7. November 2024
Grundfehler der Erziehung

“Man muss manche Kinder und Jugendliche eng führen und strenger kontrollieren”

Erziehungswissenschaftler Roland Reichenbach stellt einen grundlegend falschen Ansatz in der deutschen Pädagogik fest: Die Folgen der bei den 68ern beliebten antiautoritären “Emanzipation” schade vor allem leistungsschwachen Kindern. Reichenbach zeigt Auswege für ratlose Eltern auf. Das Interview erschien in der WELT.

WELT: Herr Reichenbach, steckt Deutschland in einer Erziehungskrise?

Roland Reichenbach: Hannah Arendt führte 1958 in ihrem berühmten Vortrag “Krise in der Erziehung”, das, was sie als Erziehungskrise bezeichnete, auf eine strukturelle Krise der Moderne zurück. Sie glaubte, dass Erziehung ein konservatives Geschäft sei.

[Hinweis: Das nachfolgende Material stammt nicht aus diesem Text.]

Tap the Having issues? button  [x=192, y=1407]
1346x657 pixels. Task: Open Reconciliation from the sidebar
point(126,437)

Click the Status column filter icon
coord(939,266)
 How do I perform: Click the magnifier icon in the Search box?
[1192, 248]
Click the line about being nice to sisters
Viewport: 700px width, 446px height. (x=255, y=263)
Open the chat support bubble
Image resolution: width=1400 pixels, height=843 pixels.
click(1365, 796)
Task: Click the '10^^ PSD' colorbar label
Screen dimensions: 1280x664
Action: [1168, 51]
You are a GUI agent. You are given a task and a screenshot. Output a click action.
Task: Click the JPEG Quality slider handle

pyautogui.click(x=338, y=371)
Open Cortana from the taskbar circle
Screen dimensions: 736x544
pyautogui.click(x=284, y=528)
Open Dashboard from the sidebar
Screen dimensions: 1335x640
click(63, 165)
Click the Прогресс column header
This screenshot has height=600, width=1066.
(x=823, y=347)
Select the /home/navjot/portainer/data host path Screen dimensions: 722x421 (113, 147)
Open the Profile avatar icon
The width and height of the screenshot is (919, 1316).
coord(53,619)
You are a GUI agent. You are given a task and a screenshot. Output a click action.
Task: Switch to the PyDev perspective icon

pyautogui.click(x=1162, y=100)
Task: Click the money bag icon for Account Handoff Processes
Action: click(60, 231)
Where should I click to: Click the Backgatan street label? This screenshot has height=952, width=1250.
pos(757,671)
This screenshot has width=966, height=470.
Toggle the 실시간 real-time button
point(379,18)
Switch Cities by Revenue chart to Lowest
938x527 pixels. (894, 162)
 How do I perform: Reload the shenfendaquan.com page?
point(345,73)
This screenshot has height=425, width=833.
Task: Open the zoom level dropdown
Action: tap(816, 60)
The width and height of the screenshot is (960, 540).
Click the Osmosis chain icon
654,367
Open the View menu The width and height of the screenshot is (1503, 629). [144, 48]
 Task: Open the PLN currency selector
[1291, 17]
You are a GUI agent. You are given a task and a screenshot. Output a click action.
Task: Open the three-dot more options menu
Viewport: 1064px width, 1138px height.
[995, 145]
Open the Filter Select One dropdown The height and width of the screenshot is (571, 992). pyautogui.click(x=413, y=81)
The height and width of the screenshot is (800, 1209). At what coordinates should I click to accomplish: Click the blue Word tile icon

Man könne, so Arendt, nur das weitergeben, was sich irgendwie bewährt hat, was man kennt, was man weitergeben möchte. Das Neue dagegen “bringen die Neuen”, das heisst Kinder und Migranten, sie verändern die Welt. Wenn die Erziehung ihre konservierende Aufgabe vergisst, ist, was sich eigentlich verbirgt hinter deren Krise, eine Autoritätskrise und eine Traditionskrise. Das hat Arendt so konstatiert, aber so pauschal kann man das, glaube ich, nicht bestätigen.

WELT: Aber?

Reichenbach: Aber es gibt eine Krise des Gemeinsinns und eine Krise der Repräsentation. Es ist den Eltern kaum mehr klar, wofür sie eigentlich einstehen sollen und wofür die Schule steht. Das hat zu tun mit der modernen Bewegung hin zum Individuum, hin zur an sich ja großartigen Bedürfnisorientierung. In deren Engführung sieht man plötzlich nur noch das Individuum, das Kind, das Hirn.

Es ist den Eltern kaum mehr klar, wofür sie eigentlich einstehen sollen und wofür die Schule steht.

 

Die Schule als Ganzes und ihre Funktion in der Gesellschaft gerät aus dem Blick – bis dahin, wo Kinder, Schüler als Ansammlung frei flottierender Atome betrachtet werden. Die Eltern sind, wenn überhaupt, primär am eigenen Kind interessiert. Und dazu kommt noch, dass es weniger und mehr privilegierte Familien und Kinder gibt und dass die herrschende individualisierte Pädagogik zugespitzt eigentlich eine Pädagogik für Gewinner ist.

Roland Reichenbach (61) ist Professor der Allgemeinen Erziehungswissenschaft an der Universität Zürich (Bild: Roland Reichenbach/zvg)

WELT: Was bedeutet “Pädagogik für Gewinner”?

Reichenbach: Es herrscht die Annahme, selbst organisiertes Lernen, individualisiertes Lernen sei universell ein probates Mittel. Das passt für jene, die von zu Hause aus irgendwie wissen, dass sie in der Welt einen Platz erhalten. Jene aber, die leistungsschwach sind, aus welchen Gründen auch immer, mangelnde Motivation, familiärer Hintergrund und so weiter, für die ist eine andere Pädagogik nötig.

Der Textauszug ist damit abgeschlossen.